Holden's adventures take place in December, starting on "the Saturday of the football game with Saxon Hall" (2). So it's early-to-mid December (Holden says many times that it is "close to Christmas". We don't know the exact date, but that's approximately the time period that his adventures on his own in New York occur.
At the end of the book the time is not specifically noted. We do know, however, that Holden refers to going to another school "next fall" (213), so we can assume that the time that he is in a convalescent hospital (or perhaps a psychiatric ward, as Holden mentions a "psychoanalyst", Ibid) during the following spring or summer. It's possible an entire year has past, but the tone that Holden employs does not imply that that amount of time has elapsed. These are events which have happened in the recent past: within the past few months.
As for his purpose, Holden says at the beginning "If you really want to hear about it...." (1), as if he is talking to someone who does want to know the events that lead up to his illness and (implied) nervous breakdown. We can consider that possibly Holden is talking to a psychotherapist or other kind of doctor. Or, maybe, to a friend, or family member -- but the completeness of the story leads one to think that it is reproduced for analysis, as one might do for a therapist of some kind.

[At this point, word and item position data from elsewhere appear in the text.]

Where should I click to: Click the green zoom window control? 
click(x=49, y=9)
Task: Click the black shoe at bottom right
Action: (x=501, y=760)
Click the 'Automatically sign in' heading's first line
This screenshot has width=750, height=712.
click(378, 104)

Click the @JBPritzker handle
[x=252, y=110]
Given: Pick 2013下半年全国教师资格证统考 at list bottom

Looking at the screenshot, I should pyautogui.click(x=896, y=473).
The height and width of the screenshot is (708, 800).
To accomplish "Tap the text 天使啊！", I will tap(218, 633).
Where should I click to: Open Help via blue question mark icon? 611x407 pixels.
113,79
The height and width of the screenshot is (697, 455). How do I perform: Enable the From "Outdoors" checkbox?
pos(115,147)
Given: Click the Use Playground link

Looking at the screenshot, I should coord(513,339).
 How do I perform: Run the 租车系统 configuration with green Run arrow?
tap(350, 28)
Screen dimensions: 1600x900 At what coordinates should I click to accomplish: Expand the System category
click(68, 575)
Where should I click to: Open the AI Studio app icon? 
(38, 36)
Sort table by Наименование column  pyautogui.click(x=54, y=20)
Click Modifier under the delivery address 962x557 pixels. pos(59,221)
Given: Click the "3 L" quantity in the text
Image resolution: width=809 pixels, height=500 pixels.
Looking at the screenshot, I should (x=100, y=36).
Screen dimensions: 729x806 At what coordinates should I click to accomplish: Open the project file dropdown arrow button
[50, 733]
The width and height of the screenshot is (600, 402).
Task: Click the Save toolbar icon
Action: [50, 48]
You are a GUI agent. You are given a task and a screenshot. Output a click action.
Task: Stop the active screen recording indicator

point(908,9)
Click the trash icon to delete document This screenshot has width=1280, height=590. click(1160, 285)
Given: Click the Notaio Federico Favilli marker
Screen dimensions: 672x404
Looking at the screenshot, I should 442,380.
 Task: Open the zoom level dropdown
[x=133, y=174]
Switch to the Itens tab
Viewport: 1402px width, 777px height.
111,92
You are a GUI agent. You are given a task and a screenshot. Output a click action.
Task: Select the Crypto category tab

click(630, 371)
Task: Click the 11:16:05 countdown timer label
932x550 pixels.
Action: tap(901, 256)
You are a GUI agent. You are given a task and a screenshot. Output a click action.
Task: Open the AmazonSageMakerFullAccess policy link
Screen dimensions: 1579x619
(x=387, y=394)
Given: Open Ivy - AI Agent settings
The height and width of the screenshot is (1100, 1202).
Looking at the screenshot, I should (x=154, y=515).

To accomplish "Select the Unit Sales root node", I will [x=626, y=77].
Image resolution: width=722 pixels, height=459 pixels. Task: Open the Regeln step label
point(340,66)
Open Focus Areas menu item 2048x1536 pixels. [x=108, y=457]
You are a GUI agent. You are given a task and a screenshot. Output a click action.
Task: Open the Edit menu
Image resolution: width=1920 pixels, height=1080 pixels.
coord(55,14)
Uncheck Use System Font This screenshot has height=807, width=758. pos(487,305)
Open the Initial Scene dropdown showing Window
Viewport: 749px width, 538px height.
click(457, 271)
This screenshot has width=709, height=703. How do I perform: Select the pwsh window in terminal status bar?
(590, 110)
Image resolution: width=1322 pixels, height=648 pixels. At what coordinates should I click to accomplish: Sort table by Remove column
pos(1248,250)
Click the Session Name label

Of couse, this is novel and not a transcript of therapy sessions between a patient and his doctor. So the "purpose", which is not stated, is author's views about life and, specifically, the pressures put on adolescents. This has been extensively analyzed in the literature written about this book, and there are many valid interpretations. Holden is a voluble critic of all the institutions, customs, and people of his world -- and critical of himself in addition. He lives some of the things he hates the most, such as being "phony" when he admits that he is "the most terrific liar you saw in your life" (16). Obviously, Holden is deeply conflicted, and, possibly, on the verge of being mentally ill. His critique of the world of his time is one of the outsider, but he is part of the elite world of prep schools and fancy apartment houses and families with live-in maids. He is a profound contradiction, which is perhaps a comment on the world of his time (1940s New York) in itself.